▶ Source excerpt
begin
Gauss's continued fraction

In complex analysis, Gauss's continued fraction is a particular class of continued fractions derived from hypergeometric functions. It was one of the first analytic continued fractions known to mathematics, and it can be used to represent several important elementary functions, as well as some of the more complicated transcendental functions.

History

Lambert published several examples of continued fractions in this form in 1768, and both Euler and Lagrange investigated similar constructions,[1] but it was Carl Friedrich Gauss who utilized the clever algebraic trick described in the next section to deduce the general form of this continued fraction, in 1813.[2]

Although Gauss gave the form of this continued fraction, he did not give a proof of its convergence properties. Bernhard Riemann[3] and L.W. Thomé[4] obtained partial results, but the final word on the region in which this continued fraction converges was not given until 1901, by Edward Burr Van Vleck.[5]

Derivation

Let f_0, f_1, f_2, \dots be a sequence of analytic functions so that

f_{i-1} - f_i = k_i\,z\,f_{i+1}

for all i > 0, where each k_i is a constant.
end
▶ Given instruction
Reproduce the portion of the Gauss's continued fraction text that starts at "Although Gauss gave" and stops after "is a constant.", word for word.

▶ Supplied material
begin
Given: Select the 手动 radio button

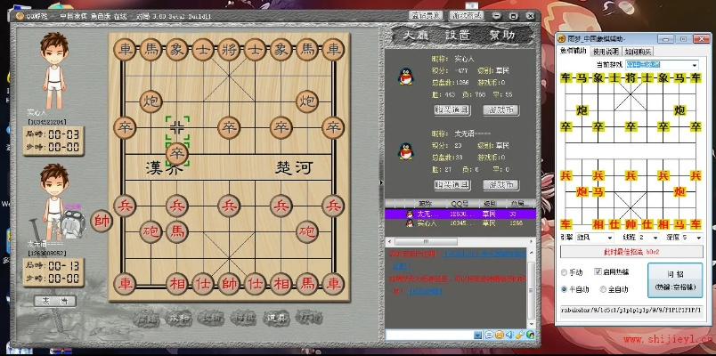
end
begin
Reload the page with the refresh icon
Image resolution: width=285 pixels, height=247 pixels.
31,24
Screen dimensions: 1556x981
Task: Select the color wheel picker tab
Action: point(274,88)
end
▶ Correct response
Although Gauss gave the form of this continued fraction, he did not give a proof of its convergence properties. Bernhard Riemann[3] and L.W. Thomé[4] obtained partial results, but the final word on the region in which this continued fraction converges was not given until 1901, by Edward Burr Van Vleck.[5]

Derivation

Let f_0, f_1, f_2, \dots be a sequence of analytic functions so that

f_{i-1} - f_i = k_i\,z\,f_{i+1}

for all i > 0, where each k_i is a constant.